* **Exercise requirements**
Copy out every record below with complete accuracy.

Pixel coordinate grounding data
···
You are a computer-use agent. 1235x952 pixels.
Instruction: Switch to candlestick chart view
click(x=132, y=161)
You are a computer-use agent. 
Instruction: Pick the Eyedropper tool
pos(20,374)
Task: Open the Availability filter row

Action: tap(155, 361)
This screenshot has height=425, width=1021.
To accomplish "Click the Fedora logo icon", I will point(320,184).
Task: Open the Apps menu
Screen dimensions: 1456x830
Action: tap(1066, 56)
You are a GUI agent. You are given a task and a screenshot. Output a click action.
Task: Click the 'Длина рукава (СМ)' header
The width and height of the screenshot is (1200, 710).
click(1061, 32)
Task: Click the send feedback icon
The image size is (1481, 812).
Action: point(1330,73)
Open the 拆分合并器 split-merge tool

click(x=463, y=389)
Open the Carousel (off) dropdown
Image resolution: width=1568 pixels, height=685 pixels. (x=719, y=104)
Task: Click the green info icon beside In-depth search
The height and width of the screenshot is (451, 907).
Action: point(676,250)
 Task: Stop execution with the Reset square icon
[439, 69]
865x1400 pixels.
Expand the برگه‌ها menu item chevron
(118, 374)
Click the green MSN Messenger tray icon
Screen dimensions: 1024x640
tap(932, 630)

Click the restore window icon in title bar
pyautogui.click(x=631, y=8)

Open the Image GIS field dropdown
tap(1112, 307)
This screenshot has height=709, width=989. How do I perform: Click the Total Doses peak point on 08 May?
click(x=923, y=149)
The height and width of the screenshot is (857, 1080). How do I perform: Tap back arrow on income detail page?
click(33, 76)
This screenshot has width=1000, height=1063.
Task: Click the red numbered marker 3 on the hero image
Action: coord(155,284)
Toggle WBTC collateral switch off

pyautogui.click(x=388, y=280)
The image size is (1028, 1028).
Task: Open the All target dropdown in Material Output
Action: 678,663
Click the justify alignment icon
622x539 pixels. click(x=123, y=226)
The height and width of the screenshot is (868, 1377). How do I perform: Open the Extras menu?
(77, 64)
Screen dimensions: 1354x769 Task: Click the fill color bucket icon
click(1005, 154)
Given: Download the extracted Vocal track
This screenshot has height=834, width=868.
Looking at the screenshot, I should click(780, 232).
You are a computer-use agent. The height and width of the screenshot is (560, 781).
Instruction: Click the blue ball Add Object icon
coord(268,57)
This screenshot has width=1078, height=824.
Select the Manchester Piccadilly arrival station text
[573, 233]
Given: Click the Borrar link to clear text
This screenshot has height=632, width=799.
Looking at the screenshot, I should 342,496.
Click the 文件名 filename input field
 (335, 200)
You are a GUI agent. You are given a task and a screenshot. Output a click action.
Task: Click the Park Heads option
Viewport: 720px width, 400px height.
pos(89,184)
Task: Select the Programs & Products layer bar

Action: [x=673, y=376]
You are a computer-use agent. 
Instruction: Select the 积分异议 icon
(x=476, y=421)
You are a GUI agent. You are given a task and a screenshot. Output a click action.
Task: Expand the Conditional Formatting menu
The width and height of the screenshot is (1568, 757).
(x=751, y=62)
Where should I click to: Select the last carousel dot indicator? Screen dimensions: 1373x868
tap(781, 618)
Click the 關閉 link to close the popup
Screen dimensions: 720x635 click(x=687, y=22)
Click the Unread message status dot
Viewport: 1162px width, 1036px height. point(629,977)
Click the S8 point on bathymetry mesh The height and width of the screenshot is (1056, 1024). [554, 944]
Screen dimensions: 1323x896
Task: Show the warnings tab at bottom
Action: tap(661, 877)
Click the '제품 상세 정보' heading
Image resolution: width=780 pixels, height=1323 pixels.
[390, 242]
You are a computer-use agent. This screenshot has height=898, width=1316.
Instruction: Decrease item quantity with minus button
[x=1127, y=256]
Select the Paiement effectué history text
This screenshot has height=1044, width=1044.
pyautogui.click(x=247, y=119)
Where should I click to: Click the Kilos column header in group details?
···
* **Problem solution**
You are a computer-use agent. 1235x952 pixels.
Instruction: Switch to candlestick chart view
click(x=132, y=161)
You are a computer-use agent. 
Instruction: Pick the Eyedropper tool
pos(20,374)
Task: Open the Availability filter row

Action: tap(155, 361)
This screenshot has height=425, width=1021.
To accomplish "Click the Fedora logo icon", I will point(320,184).
Task: Open the Apps menu
Screen dimensions: 1456x830
Action: tap(1066, 56)
You are a GUI agent. You are given a task and a screenshot. Output a click action.
Task: Click the 'Длина рукава (СМ)' header
The width and height of the screenshot is (1200, 710).
click(1061, 32)
Task: Click the send feedback icon
The image size is (1481, 812).
Action: point(1330,73)
Open the 拆分合并器 split-merge tool

click(x=463, y=389)
Open the Carousel (off) dropdown
Image resolution: width=1568 pixels, height=685 pixels. (x=719, y=104)
Task: Click the green info icon beside In-depth search
The height and width of the screenshot is (451, 907).
Action: point(676,250)
 Task: Stop execution with the Reset square icon
[439, 69]
865x1400 pixels.
Expand the برگه‌ها menu item chevron
(118, 374)
Click the green MSN Messenger tray icon
Screen dimensions: 1024x640
tap(932, 630)

Click the restore window icon in title bar
pyautogui.click(x=631, y=8)

Open the Image GIS field dropdown
tap(1112, 307)
This screenshot has height=709, width=989. How do I perform: Click the Total Doses peak point on 08 May?
click(x=923, y=149)
The height and width of the screenshot is (857, 1080). How do I perform: Tap back arrow on income detail page?
click(33, 76)
This screenshot has width=1000, height=1063.
Task: Click the red numbered marker 3 on the hero image
Action: coord(155,284)
Toggle WBTC collateral switch off

pyautogui.click(x=388, y=280)
The image size is (1028, 1028).
Task: Open the All target dropdown in Material Output
Action: 678,663
Click the justify alignment icon
622x539 pixels. click(x=123, y=226)
The height and width of the screenshot is (868, 1377). How do I perform: Open the Extras menu?
(77, 64)
Screen dimensions: 1354x769 Task: Click the fill color bucket icon
click(1005, 154)
Given: Download the extracted Vocal track
This screenshot has height=834, width=868.
Looking at the screenshot, I should click(780, 232).
You are a computer-use agent. The height and width of the screenshot is (560, 781).
Instruction: Click the blue ball Add Object icon
coord(268,57)
This screenshot has width=1078, height=824.
Select the Manchester Piccadilly arrival station text
[573, 233]
Given: Click the Borrar link to clear text
This screenshot has height=632, width=799.
Looking at the screenshot, I should 342,496.
Click the 文件名 filename input field
 (335, 200)
You are a GUI agent. You are given a task and a screenshot. Output a click action.
Task: Click the Park Heads option
Viewport: 720px width, 400px height.
pos(89,184)
Task: Select the Programs & Products layer bar

Action: [x=673, y=376]
You are a computer-use agent. 
Instruction: Select the 积分异议 icon
(x=476, y=421)
You are a GUI agent. You are given a task and a screenshot. Output a click action.
Task: Expand the Conditional Formatting menu
The width and height of the screenshot is (1568, 757).
(x=751, y=62)
Where should I click to: Select the last carousel dot indicator? Screen dimensions: 1373x868
tap(781, 618)
Click the 關閉 link to close the popup
Screen dimensions: 720x635 click(x=687, y=22)
Click the Unread message status dot
Viewport: 1162px width, 1036px height. point(629,977)
Click the S8 point on bathymetry mesh The height and width of the screenshot is (1056, 1024). [554, 944]
Screen dimensions: 1323x896
Task: Show the warnings tab at bottom
Action: tap(661, 877)
Click the '제품 상세 정보' heading
Image resolution: width=780 pixels, height=1323 pixels.
[390, 242]
You are a computer-use agent. This screenshot has height=898, width=1316.
Instruction: Decrease item quantity with minus button
[x=1127, y=256]
Select the Paiement effectué history text
This screenshot has height=1044, width=1044.
pyautogui.click(x=247, y=119)
Where should I click to: Click the Kilos column header in group details?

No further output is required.